* Source text *
——————

Pope says condoms sometimes permissible to stop AIDS

VATICAN CITY (Reuters) – Using condoms may sometimes be justified to stop the spread of AIDS, Pope Benedict says in a new book, in surprise comments that relax one of the Vatican’s most controversial positions.

In excerpts published in the Vatican newspaper yesterday, the pope cites the example of the use of condoms by prostitutes as “a first step towards moralization,“ even though condoms are “not really the way to deal with the evil of HIV infection.“

While some Roman Catholic leaders have spoken about the limited use of condoms to stop the spread of HIV/AIDS as the lesser of two evils, this is the first time the pope has mentioned the possibility in public.

The Vatican newspaper unexpectedly published significant excerpts from the book last night, days before extracts were initially due to be made public. The book, called Light of the World, is to be published on Tuesday.

Benedict made clear the comments were not intended to weaken the Church’s fundamental opposition to artificial birth control, a source of grievance to many practising Catholics.

——————

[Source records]
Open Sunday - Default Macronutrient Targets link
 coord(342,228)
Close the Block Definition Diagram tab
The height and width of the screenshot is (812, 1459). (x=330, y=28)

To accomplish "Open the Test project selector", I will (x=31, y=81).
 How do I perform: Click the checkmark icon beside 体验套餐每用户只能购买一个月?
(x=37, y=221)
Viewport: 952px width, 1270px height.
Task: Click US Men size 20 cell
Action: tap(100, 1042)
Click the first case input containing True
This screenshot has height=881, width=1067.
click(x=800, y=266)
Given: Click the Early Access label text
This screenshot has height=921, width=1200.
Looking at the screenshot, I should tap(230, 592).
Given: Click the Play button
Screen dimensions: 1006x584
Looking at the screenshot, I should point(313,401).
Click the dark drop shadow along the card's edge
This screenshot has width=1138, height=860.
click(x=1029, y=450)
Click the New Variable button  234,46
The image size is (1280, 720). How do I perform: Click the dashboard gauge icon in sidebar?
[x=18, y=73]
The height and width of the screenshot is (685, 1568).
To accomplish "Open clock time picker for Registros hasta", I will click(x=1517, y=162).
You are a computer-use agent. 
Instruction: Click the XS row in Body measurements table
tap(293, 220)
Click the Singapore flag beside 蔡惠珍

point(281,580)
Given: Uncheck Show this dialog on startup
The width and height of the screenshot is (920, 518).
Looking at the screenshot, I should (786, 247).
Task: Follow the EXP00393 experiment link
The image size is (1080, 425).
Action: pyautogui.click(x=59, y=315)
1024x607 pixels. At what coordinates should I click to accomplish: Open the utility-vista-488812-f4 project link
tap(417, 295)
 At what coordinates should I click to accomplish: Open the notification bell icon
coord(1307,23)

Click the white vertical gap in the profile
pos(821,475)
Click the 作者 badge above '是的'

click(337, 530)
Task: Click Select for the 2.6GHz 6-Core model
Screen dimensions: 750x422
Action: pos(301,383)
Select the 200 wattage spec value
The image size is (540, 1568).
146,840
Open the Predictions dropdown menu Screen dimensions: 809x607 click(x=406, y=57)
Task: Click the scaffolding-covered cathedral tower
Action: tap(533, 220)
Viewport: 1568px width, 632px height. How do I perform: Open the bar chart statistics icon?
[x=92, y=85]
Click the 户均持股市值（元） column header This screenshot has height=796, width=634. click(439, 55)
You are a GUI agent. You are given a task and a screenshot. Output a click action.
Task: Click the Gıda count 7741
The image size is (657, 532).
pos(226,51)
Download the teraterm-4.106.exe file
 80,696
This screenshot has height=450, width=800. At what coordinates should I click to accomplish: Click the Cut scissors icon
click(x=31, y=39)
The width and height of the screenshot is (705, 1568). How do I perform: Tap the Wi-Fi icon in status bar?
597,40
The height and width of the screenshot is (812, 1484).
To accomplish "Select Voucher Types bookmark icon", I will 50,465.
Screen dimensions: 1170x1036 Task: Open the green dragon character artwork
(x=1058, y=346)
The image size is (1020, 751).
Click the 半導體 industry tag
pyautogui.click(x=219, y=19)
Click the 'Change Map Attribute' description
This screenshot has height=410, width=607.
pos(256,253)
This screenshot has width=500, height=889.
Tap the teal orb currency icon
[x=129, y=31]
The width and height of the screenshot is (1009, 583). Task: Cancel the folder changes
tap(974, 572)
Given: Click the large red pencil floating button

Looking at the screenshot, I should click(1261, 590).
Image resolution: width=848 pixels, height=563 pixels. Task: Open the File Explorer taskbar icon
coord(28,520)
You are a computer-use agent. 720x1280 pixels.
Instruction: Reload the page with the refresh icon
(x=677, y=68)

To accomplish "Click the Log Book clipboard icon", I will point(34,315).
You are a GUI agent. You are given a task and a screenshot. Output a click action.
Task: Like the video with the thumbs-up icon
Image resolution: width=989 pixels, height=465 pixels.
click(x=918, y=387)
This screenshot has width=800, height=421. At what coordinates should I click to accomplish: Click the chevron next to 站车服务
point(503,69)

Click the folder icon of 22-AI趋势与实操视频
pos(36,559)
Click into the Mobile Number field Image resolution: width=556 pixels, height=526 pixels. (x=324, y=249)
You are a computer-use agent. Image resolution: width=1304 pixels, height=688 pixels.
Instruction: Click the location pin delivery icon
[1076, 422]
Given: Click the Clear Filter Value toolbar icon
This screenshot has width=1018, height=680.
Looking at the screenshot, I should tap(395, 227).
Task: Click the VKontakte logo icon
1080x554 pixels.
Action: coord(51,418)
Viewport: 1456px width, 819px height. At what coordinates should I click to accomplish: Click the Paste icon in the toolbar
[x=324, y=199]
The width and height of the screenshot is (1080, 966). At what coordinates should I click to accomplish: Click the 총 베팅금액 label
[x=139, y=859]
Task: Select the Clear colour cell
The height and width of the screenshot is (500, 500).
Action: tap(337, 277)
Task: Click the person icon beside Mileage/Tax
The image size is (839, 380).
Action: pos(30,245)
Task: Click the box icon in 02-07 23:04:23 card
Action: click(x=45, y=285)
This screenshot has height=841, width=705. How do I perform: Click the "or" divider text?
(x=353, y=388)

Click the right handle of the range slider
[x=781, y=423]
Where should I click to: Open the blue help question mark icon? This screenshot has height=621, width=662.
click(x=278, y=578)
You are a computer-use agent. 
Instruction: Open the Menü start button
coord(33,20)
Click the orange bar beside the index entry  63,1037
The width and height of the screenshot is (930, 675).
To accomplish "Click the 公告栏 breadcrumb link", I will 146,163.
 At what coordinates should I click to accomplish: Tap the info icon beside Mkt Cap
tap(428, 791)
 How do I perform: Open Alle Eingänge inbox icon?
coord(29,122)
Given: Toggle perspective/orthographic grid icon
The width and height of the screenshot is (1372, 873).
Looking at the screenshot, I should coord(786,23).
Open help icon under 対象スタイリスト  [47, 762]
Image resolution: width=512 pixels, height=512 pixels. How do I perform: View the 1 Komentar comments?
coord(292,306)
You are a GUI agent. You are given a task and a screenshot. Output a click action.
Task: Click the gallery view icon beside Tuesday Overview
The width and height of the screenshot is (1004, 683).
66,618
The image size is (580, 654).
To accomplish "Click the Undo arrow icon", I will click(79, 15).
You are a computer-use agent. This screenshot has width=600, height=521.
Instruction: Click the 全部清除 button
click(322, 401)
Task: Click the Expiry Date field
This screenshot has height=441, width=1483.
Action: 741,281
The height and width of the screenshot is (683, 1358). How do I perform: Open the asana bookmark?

——————

* Exercise prompt *
Edit the part of the report on the pope's condom remarks that opens with the words containing "Pope says condoms" and closes with "most controversial positions.", writing "Benedict XVI" in place of "Pope Benedict".

* Solution to the exercise *
Pope says condoms sometimes permissible to stop AIDS

VATICAN CITY (Reuters) – Using condoms may sometimes be justified to stop the spread of AIDS, Benedict XVI says in a new book, in surprise comments that relax one of the Vatican’s most controversial positions.